■ **What needs to be done**
Format every line of the entries below as a Markdown table with the columns Row and Line. Number the rows in order and leave out blank lines.

■ **Dataset rows**
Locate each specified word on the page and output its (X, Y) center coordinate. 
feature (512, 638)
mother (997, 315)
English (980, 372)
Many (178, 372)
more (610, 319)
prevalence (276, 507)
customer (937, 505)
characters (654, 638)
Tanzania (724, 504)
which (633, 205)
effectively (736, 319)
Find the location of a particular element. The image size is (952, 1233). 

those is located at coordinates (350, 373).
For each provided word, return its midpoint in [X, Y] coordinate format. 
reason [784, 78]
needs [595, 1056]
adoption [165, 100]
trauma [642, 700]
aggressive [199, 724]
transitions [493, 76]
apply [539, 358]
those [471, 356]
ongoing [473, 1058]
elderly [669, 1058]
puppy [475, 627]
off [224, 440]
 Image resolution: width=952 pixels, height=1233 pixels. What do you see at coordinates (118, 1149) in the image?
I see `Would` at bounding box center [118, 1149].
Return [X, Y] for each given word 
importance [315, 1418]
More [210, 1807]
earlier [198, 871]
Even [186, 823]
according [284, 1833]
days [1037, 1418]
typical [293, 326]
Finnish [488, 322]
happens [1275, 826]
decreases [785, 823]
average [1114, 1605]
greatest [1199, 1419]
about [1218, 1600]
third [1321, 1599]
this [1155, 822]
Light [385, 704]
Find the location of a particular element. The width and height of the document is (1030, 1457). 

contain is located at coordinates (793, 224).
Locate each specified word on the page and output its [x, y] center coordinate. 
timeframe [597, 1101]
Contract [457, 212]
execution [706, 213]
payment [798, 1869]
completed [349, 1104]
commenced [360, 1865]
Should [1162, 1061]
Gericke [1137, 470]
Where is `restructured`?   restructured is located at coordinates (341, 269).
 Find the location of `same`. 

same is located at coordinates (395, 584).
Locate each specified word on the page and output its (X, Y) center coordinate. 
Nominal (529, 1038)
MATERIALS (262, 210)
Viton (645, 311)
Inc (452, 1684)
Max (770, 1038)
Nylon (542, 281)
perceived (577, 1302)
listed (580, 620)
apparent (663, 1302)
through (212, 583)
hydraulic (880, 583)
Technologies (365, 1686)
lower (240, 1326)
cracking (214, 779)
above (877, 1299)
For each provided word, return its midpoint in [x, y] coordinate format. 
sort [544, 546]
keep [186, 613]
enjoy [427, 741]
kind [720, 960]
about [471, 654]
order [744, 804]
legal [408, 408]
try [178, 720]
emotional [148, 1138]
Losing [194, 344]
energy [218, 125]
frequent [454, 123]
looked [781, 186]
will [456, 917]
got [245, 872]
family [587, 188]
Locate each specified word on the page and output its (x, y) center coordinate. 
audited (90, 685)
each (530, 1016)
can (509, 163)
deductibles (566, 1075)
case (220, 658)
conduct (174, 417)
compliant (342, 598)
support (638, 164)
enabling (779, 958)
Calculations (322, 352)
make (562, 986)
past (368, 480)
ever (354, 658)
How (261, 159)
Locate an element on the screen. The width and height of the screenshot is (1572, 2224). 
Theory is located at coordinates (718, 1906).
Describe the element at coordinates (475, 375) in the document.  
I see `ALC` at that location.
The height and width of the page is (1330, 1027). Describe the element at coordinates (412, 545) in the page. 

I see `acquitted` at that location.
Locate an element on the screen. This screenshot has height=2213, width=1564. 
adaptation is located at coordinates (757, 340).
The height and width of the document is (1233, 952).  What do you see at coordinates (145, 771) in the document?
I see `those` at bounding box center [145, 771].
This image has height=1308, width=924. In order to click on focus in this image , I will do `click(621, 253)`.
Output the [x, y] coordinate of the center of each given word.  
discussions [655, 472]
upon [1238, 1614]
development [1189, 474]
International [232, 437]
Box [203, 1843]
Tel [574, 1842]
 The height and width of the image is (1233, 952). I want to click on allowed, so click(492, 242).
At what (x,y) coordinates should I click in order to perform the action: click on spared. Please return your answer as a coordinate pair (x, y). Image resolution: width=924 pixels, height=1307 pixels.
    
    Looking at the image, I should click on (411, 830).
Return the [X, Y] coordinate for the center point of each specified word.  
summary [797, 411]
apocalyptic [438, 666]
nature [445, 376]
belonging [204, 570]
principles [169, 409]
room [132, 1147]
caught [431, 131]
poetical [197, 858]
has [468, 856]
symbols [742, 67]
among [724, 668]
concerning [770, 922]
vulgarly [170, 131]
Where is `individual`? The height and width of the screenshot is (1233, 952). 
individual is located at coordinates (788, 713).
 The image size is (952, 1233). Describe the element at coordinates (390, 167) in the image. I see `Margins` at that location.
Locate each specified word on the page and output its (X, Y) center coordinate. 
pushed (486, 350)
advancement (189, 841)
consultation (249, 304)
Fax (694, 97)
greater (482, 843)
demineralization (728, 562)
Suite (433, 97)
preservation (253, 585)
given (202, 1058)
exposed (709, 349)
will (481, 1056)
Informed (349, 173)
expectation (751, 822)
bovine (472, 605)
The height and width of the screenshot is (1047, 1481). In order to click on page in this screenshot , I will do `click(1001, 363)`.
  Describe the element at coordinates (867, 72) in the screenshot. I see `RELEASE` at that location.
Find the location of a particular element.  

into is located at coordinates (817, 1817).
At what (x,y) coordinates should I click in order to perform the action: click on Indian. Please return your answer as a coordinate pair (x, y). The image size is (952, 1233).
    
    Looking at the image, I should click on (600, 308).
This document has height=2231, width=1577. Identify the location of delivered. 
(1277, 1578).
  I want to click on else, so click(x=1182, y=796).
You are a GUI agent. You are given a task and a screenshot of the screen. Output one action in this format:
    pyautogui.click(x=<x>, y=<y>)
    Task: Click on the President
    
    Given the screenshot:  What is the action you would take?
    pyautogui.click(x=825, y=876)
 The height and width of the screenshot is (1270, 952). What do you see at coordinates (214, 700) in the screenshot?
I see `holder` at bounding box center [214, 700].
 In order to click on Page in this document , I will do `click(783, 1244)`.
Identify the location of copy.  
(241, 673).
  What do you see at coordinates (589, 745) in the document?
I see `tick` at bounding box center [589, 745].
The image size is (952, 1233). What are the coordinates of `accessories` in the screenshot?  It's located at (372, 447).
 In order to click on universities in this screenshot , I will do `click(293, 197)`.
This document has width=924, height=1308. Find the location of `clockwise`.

■ **Result for this exercise**
| Row | Line |
|---|---|
| 1 | Locate each specified word on the page and output its (X, Y) center coordinate.  |
| 2 | feature (512, 638) |
| 3 | mother (997, 315) |
| 4 | English (980, 372) |
| 5 | Many (178, 372) |
| 6 | more (610, 319) |
| 7 | prevalence (276, 507) |
| 8 | customer (937, 505) |
| 9 | characters (654, 638) |
| 10 | Tanzania (724, 504) |
| 11 | which (633, 205) |
| 12 | effectively (736, 319) |
| 13 | Find the location of a particular element. The image size is (952, 1233).  |
| 14 | those is located at coordinates (350, 373). |
| 15 | For each provided word, return its midpoint in [X, Y] coordinate format.  |
| 16 | reason [784, 78] |
| 17 | needs [595, 1056] |
| 18 | adoption [165, 100] |
| 19 | trauma [642, 700] |
| 20 | aggressive [199, 724] |
| 21 | transitions [493, 76] |
| 22 | apply [539, 358] |
| 23 | those [471, 356] |
| 24 | ongoing [473, 1058] |
| 25 | elderly [669, 1058] |
| 26 | puppy [475, 627] |
| 27 | off [224, 440] |
| 28 |  Image resolution: width=952 pixels, height=1233 pixels. What do you see at coordinates (118, 1149) in the image? |
| 29 | I see `Would` at bounding box center [118, 1149]. |
| 30 | Return [X, Y] for each given word  |
| 31 | importance [315, 1418] |
| 32 | More [210, 1807] |
| 33 | earlier [198, 871] |
| 34 | Even [186, 823] |
| 35 | according [284, 1833] |
| 36 | days [1037, 1418] |
| 37 | typical [293, 326] |
| 38 | Finnish [488, 322] |
| 39 | happens [1275, 826] |
| 40 | decreases [785, 823] |
| 41 | average [1114, 1605] |
| 42 | greatest [1199, 1419] |
| 43 | about [1218, 1600] |
| 44 | third [1321, 1599] |
| 45 | this [1155, 822] |
| 46 | Light [385, 704] |
| 47 | Find the location of a particular element. The width and height of the document is (1030, 1457).  |
| 48 | contain is located at coordinates (793, 224). |
| 49 | Locate each specified word on the page and output its [x, y] center coordinate.  |
| 50 | timeframe [597, 1101] |
| 51 | Contract [457, 212] |
| 52 | execution [706, 213] |
| 53 | payment [798, 1869] |
| 54 | completed [349, 1104] |
| 55 | commenced [360, 1865] |
| 56 | Should [1162, 1061] |
| 57 | Gericke [1137, 470] |
| 58 | Where is `restructured`?   restructured is located at coordinates (341, 269). |
| 59 |  Find the location of `same`.  |
| 60 | same is located at coordinates (395, 584). |
| 61 | Locate each specified word on the page and output its (X, Y) center coordinate.  |
| 62 | Nominal (529, 1038) |
| 63 | MATERIALS (262, 210) |
| 64 | Viton (645, 311) |
| 65 | Inc (452, 1684) |
| 66 | Max (770, 1038) |
| 67 | Nylon (542, 281) |
| 68 | perceived (577, 1302) |
| 69 | listed (580, 620) |
| 70 | apparent (663, 1302) |
| 71 | through (212, 583) |
| 72 | hydraulic (880, 583) |
| 73 | Technologies (365, 1686) |
| 74 | lower (240, 1326) |
| 75 | cracking (214, 779) |
| 76 | above (877, 1299) |
| 77 | For each provided word, return its midpoint in [x, y] coordinate format.  |
| 78 | sort [544, 546] |
| 79 | keep [186, 613] |
| 80 | enjoy [427, 741] |
| 81 | kind [720, 960] |
| 82 | about [471, 654] |
| 83 | order [744, 804] |
| 84 | legal [408, 408] |
| 85 | try [178, 720] |
| 86 | emotional [148, 1138] |
| 87 | Losing [194, 344] |
| 88 | energy [218, 125] |
| 89 | frequent [454, 123] |
| 90 | looked [781, 186] |
| 91 | will [456, 917] |
| 92 | got [245, 872] |
| 93 | family [587, 188] |
| 94 | Locate each specified word on the page and output its (x, y) center coordinate.  |
| 95 | audited (90, 685) |
| 96 | each (530, 1016) |
| 97 | can (509, 163) |
| 98 | deductibles (566, 1075) |
| 99 | case (220, 658) |
| 100 | conduct (174, 417) |
| 101 | compliant (342, 598) |
| 102 | support (638, 164) |
| 103 | enabling (779, 958) |
| 104 | Calculations (322, 352) |
| 105 | make (562, 986) |
| 106 | past (368, 480) |
| 107 | ever (354, 658) |
| 108 | How (261, 159) |
| 109 | Locate an element on the screen. The width and height of the screenshot is (1572, 2224).  |
| 110 | Theory is located at coordinates (718, 1906). |
| 111 | Describe the element at coordinates (475, 375) in the document.   |
| 112 | I see `ALC` at that location. |
| 113 | The height and width of the page is (1330, 1027). Describe the element at coordinates (412, 545) in the page.  |
| 114 | I see `acquitted` at that location. |
| 115 | Locate an element on the screen. This screenshot has height=2213, width=1564.  |
| 116 | adaptation is located at coordinates (757, 340). |
| 117 | The height and width of the document is (1233, 952).  What do you see at coordinates (145, 771) in the document? |
| 118 | I see `those` at bounding box center [145, 771]. |
| 119 | This image has height=1308, width=924. In order to click on focus in this image , I will do `click(621, 253)`. |
| 120 | Output the [x, y] coordinate of the center of each given word.   |
| 121 | discussions [655, 472] |
| 122 | upon [1238, 1614] |
| 123 | development [1189, 474] |
| 124 | International [232, 437] |
| 125 | Box [203, 1843] |
| 126 | Tel [574, 1842] |
| 127 |  The height and width of the image is (1233, 952). I want to click on allowed, so click(492, 242). |
| 128 | At what (x,y) coordinates should I click in order to perform the action: click on spared. Please return your answer as a coordinate pair (x, y). Image resolution: width=924 pixels, height=1307 pixels. |
| 129 |     Looking at the image, I should click on (411, 830). |
| 130 | Return the [X, Y] coordinate for the center point of each specified word.   |
| 131 | summary [797, 411] |
| 132 | apocalyptic [438, 666] |
| 133 | nature [445, 376] |
| 134 | belonging [204, 570] |
| 135 | principles [169, 409] |
| 136 | room [132, 1147] |
| 137 | caught [431, 131] |
| 138 | poetical [197, 858] |
| 139 | has [468, 856] |
| 140 | symbols [742, 67] |
| 141 | among [724, 668] |
| 142 | concerning [770, 922] |
| 143 | vulgarly [170, 131] |
| 144 | Where is `individual`? The height and width of the screenshot is (1233, 952).  |
| 145 | individual is located at coordinates (788, 713). |
| 146 |  The image size is (952, 1233). Describe the element at coordinates (390, 167) in the image. I see `Margins` at that location. |
| 147 | Locate each specified word on the page and output its (X, Y) center coordinate.  |
| 148 | pushed (486, 350) |
| 149 | advancement (189, 841) |
| 150 | consultation (249, 304) |
| 151 | Fax (694, 97) |
| 152 | greater (482, 843) |
| 153 | demineralization (728, 562) |
| 154 | Suite (433, 97) |
| 155 | preservation (253, 585) |
| 156 | given (202, 1058) |
| 157 | exposed (709, 349) |
| 158 | will (481, 1056) |
| 159 | Informed (349, 173) |
| 160 | expectation (751, 822) |
| 161 | bovine (472, 605) |
| 162 | The height and width of the screenshot is (1047, 1481). In order to click on page in this screenshot , I will do `click(1001, 363)`. |
| 163 |   Describe the element at coordinates (867, 72) in the screenshot. I see `RELEASE` at that location. |
| 164 | Find the location of a particular element.   |
| 165 | into is located at coordinates (817, 1817). |
| 166 | At what (x,y) coordinates should I click in order to perform the action: click on Indian. Please return your answer as a coordinate pair (x, y). The image size is (952, 1233). |
| 167 |     Looking at the image, I should click on (600, 308). |
| 168 | This document has height=2231, width=1577. Identify the location of delivered.  |
| 169 | (1277, 1578). |
| 170 |   I want to click on else, so click(x=1182, y=796). |
| 171 | You are a GUI agent. You are given a task and a screenshot of the screen. Output one action in this format: |
| 172 |     pyautogui.click(x=<x>, y=<y>) |
| 173 |     Task: Click on the President |
| 174 |     Given the screenshot:  What is the action you would take? |
| 175 |     pyautogui.click(x=825, y=876) |
| 176 |  The height and width of the screenshot is (1270, 952). What do you see at coordinates (214, 700) in the screenshot? |
| 177 | I see `holder` at bounding box center [214, 700]. |
| 178 |  In order to click on Page in this document , I will do `click(783, 1244)`. |
| 179 | Identify the location of copy.   |
| 180 | (241, 673). |
| 181 |   What do you see at coordinates (589, 745) in the document? |
| 182 | I see `tick` at bounding box center [589, 745]. |
| 183 | The image size is (952, 1233). What are the coordinates of `accessories` in the screenshot?  It's located at (372, 447). |
| 184 |  In order to click on universities in this screenshot , I will do `click(293, 197)`. |
| 185 | This document has width=924, height=1308. Find the location of `clockwise`. |